The New York Times announced today that Mohammed Morsi of the Muslim Brotherhood has moved into the presidential office in Cairo, signifying Morsi’s victory in the presidential run-off. This is the first victory of an Islamist as head of state in the Arab world.
Nate Petrocine, a senior political science and international affairs dual major from Waterville Valley was in Cairo, Egypt, during the initial round of presidential elections at the end of May. He sent UNH a report from the field. Here’s an excerpt:
“…the streets remain as peaceful as a street in Cairo can remain. There are no protests, there are no rioters, and there are no Molotov cocktails. It is a typical evening in the capital on a not so typical day in Egyptian history. And this may be the most important aspect of the election, one that we may very well overlook.

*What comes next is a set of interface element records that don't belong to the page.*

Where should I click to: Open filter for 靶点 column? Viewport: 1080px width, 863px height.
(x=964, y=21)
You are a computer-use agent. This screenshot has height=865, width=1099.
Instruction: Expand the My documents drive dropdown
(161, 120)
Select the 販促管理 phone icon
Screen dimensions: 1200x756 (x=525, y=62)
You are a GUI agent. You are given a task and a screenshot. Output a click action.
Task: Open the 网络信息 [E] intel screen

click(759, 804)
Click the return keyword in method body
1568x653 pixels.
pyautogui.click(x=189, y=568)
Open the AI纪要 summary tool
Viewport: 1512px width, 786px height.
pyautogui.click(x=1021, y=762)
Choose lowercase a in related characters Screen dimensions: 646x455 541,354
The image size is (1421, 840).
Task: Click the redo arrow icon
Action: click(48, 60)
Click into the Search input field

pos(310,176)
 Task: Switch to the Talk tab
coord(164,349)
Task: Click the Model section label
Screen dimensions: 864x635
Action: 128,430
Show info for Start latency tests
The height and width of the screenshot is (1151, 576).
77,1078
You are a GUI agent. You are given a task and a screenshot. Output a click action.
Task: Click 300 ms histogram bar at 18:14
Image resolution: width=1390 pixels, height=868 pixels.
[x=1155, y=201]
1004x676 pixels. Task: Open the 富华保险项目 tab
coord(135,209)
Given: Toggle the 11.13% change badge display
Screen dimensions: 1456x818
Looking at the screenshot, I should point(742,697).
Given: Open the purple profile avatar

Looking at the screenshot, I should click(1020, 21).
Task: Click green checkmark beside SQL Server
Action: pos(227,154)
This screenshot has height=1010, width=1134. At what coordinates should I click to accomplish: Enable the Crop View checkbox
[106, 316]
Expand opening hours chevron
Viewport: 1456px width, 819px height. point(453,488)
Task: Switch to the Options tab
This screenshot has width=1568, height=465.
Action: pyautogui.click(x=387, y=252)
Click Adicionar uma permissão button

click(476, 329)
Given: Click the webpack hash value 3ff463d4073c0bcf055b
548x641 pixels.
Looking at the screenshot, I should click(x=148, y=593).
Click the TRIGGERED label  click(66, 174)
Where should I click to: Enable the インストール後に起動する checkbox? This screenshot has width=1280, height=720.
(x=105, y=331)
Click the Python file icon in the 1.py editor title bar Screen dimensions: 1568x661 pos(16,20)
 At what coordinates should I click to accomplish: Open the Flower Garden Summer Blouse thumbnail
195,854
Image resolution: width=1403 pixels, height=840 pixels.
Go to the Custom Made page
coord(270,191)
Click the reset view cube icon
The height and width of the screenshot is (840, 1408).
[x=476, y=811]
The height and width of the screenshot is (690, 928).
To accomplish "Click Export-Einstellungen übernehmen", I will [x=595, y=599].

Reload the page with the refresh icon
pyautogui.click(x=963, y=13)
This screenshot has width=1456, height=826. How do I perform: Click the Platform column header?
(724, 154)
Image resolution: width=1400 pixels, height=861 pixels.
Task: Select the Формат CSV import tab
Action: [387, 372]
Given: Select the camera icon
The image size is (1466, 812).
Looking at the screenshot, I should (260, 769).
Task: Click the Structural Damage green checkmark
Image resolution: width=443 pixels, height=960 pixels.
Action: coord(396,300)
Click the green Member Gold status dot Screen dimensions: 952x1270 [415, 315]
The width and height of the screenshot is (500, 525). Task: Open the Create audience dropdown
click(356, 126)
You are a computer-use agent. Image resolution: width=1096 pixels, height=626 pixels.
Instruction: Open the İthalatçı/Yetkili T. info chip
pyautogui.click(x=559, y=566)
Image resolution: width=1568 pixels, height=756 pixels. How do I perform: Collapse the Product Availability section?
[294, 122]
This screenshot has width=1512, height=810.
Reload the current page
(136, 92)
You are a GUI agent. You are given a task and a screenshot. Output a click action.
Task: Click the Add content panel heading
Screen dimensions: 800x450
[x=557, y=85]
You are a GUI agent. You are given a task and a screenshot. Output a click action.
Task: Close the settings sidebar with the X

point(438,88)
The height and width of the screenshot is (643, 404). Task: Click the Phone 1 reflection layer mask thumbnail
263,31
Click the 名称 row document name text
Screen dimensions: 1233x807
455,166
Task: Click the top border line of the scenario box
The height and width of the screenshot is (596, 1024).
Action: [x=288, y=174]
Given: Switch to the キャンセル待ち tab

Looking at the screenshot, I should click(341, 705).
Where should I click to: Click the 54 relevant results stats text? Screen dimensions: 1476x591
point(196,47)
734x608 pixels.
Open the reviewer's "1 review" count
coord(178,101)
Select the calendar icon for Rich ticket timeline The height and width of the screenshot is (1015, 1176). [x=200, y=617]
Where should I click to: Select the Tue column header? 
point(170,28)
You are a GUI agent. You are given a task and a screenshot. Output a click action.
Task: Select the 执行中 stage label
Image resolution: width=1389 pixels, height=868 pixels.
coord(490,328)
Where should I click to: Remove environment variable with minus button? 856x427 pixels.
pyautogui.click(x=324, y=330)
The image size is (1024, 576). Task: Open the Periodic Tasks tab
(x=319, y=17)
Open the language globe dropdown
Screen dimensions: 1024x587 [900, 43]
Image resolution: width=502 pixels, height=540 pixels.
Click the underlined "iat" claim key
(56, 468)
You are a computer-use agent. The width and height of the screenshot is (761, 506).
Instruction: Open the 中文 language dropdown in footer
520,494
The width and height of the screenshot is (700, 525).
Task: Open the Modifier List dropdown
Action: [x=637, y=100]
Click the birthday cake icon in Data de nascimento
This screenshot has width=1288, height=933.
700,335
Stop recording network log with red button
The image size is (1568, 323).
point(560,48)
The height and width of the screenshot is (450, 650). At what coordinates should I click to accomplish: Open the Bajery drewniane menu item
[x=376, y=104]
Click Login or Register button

“Egyptians are demonstrating they have the capacity to responsibly handle democratic transition seamlessly. On this Thursday evening nothing was out of the ordinary, save for the hundreds of Egyptians lining up at polling centers, waiting to cast their vote. They have taken the electoral process in stride with their everyday lives. That’s what is most inspiring. Egyptians who suffered more than 30 years of autocratic rule and 15 months of anticipation are quick to embrace democratic reform and have accepted the tremendous responsibility of choosing their first freely elected leader.”